**What you should do:** Only lines containing the word "Image" are needed; pull them out of the material.

(Data in this exercise)

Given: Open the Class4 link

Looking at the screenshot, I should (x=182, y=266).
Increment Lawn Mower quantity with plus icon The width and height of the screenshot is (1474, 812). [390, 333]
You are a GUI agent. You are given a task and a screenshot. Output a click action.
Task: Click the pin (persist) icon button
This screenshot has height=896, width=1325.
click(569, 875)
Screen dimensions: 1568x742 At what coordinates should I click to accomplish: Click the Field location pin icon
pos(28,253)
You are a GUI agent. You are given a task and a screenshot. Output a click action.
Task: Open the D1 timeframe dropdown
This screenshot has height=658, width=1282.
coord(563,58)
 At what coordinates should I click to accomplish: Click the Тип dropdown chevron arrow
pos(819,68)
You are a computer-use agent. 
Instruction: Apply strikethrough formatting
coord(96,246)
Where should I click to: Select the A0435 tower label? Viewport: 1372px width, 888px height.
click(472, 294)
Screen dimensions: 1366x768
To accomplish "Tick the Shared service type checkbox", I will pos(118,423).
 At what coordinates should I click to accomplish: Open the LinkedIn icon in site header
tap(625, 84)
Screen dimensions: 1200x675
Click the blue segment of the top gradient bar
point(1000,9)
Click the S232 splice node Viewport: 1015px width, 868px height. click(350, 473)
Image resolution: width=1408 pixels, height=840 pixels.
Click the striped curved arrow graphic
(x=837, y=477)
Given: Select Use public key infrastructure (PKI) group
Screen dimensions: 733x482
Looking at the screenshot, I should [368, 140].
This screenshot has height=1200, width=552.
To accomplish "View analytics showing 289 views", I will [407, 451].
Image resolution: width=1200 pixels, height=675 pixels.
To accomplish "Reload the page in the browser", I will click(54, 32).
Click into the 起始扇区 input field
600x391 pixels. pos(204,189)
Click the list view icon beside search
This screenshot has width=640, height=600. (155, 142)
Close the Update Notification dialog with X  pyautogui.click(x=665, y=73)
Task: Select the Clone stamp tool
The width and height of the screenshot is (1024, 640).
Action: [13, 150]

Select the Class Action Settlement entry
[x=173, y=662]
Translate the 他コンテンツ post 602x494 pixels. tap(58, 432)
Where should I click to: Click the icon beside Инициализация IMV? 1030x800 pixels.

(End Data in this exercise)

**Your solution:**
Image resolution: width=1408 pixels, height=840 pixels.
Image resolution: width=1200 pixels, height=675 pixels.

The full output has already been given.